Saxifraga platysepala belongs to a large species group – the S. flagellaris group – centered on the Caucasus, C Asia and the Himalayas and surroundings. The arctic plants belong to two species, the only ones extending the range of this species group to the Arctic (Elven et al. 2011): the tetraploid (2n = 32) S. platysepala is circumpolar; the diploid (2n = 16) S. setigera Pursh is restricted to the Beringian regions. Both these two species differ in several morphological features each other and from S. flagellaris s. str., which is restricted to the Caucasus. However, the name S. flagellaris has very often been applied to the arctic plants.
Alsos, I.G., Müller, E. & Eidesen, P.B. 2013. Germinating seeds or bulbils in 87 of 113 tested Arctic species indicate potential for ex situ seed bank storage. – Polar Biology 36: 819–830. Doi 10.1007/s00300-013-1307-7.
Elven, R., Murray, D.F., Razzhivin, V. & Yurtsev, B.A. (eds.) 2011. Checklist of the Panarctic Flora (PAF).

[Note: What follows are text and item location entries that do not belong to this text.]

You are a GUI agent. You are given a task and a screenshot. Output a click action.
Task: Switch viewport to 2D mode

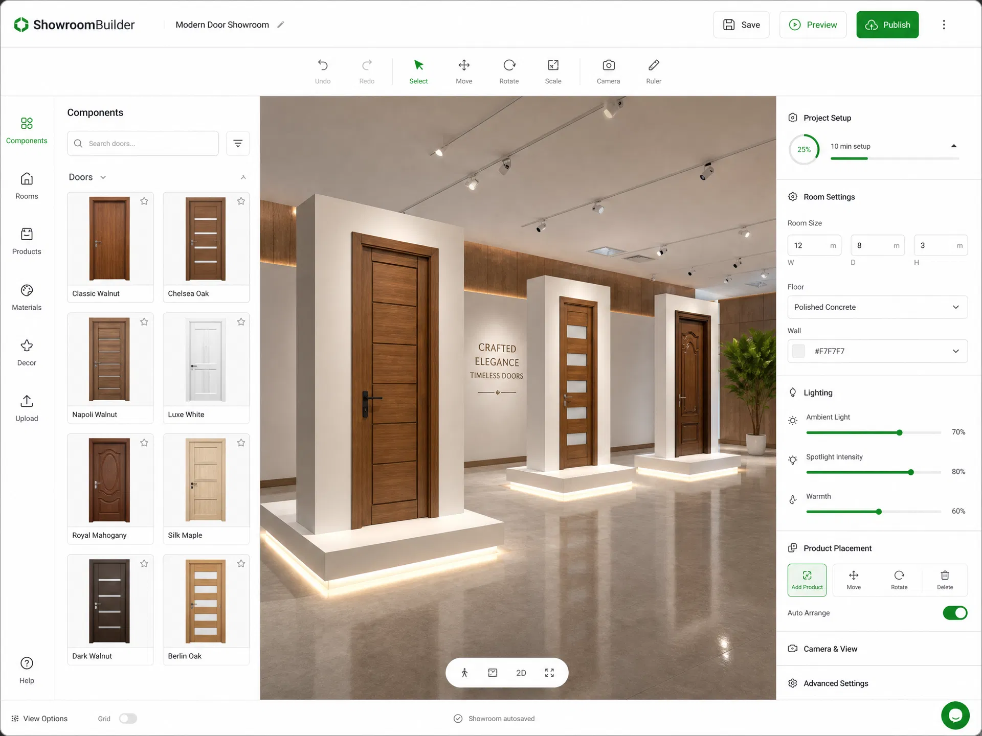(521, 673)
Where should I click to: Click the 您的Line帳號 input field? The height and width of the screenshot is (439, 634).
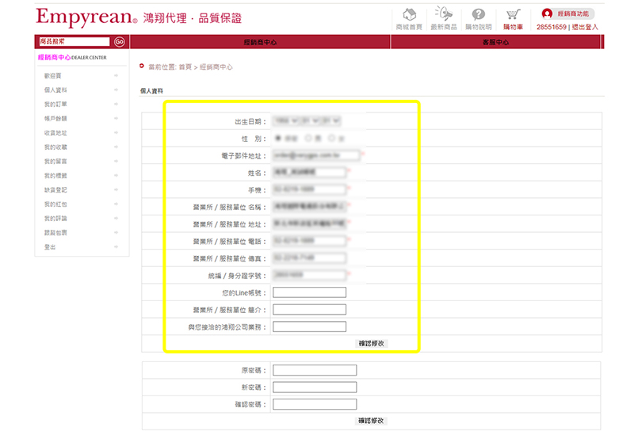coord(309,292)
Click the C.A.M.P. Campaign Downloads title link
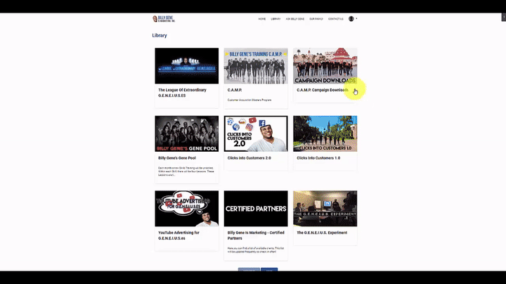Screen dimensions: 506x284 pyautogui.click(x=322, y=90)
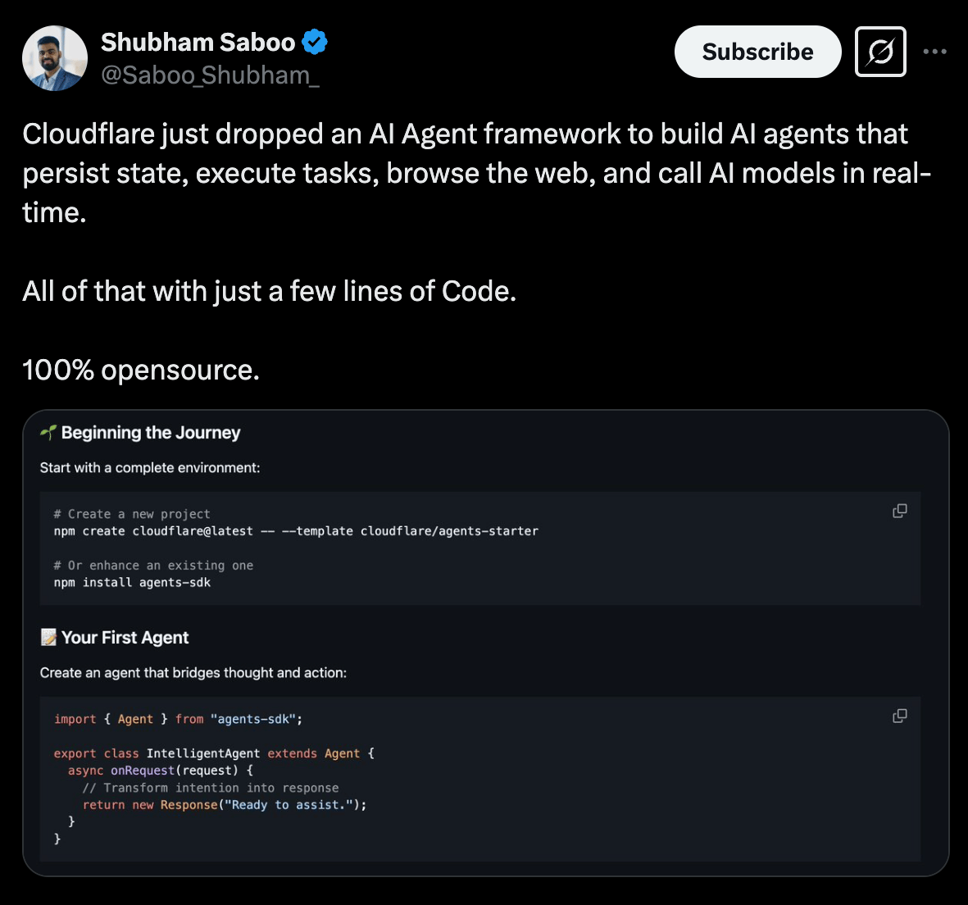Screen dimensions: 968x905
Task: Click the "100% opensource." line
Action: click(141, 371)
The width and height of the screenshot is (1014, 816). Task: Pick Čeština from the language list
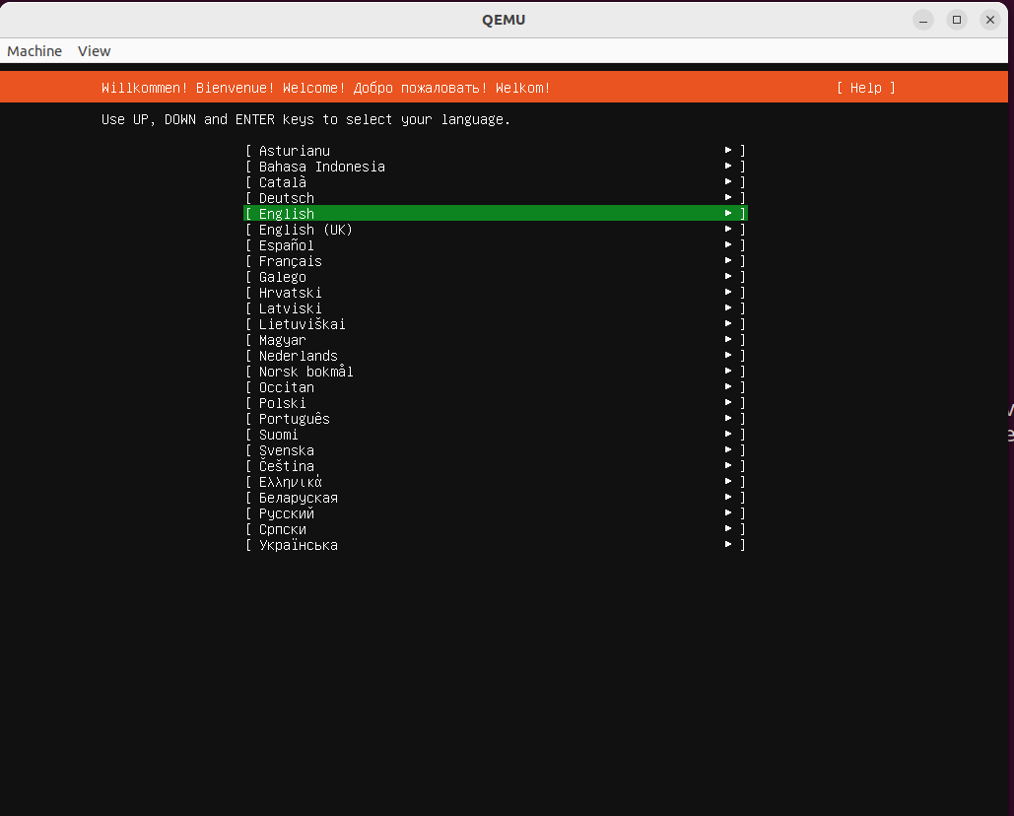[x=286, y=465]
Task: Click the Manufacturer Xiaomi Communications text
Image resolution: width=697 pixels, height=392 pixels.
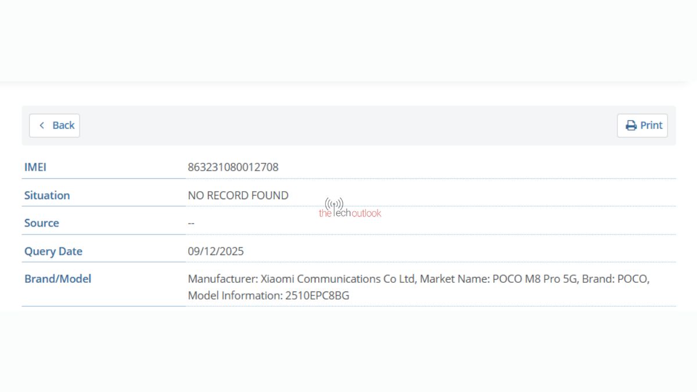Action: (301, 279)
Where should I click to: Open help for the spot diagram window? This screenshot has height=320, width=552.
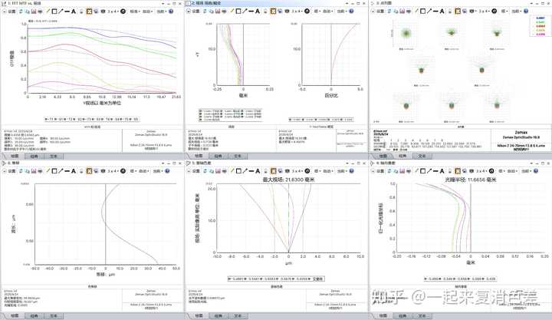[x=526, y=12]
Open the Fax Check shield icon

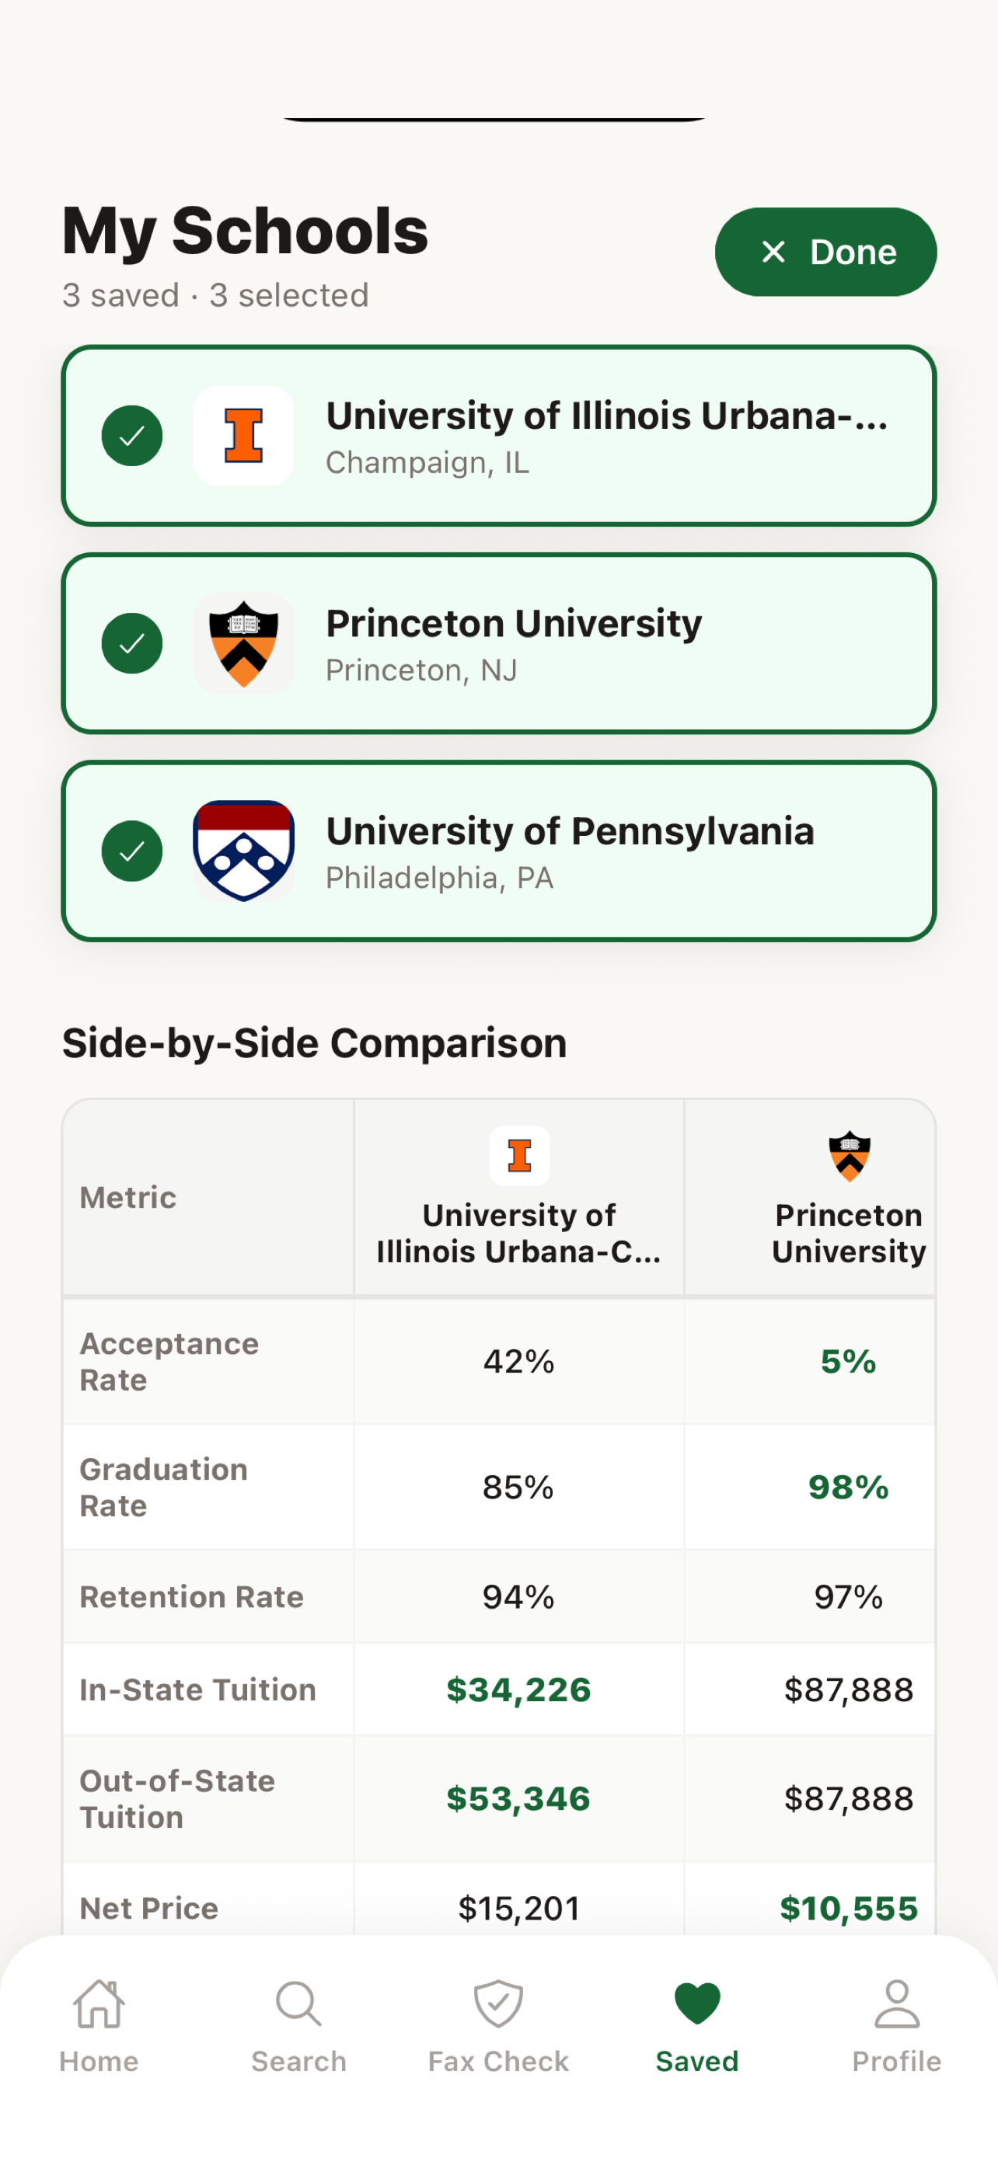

Prop, J., van Erden, M.R. & Drent, R.H. 1984. Reproductive success of Barnacle Goose Branta leucopsis in relation to food exploitation on the breeding grounds, western Spitsbergen. – Norsk Polarinstitutts Skrifter 181: 87–117.
Savile, D.B.O. 1972. Arctic adaptations in plants. – Canada Department of Agriculture Research Branch Monograph 6. 81 pp.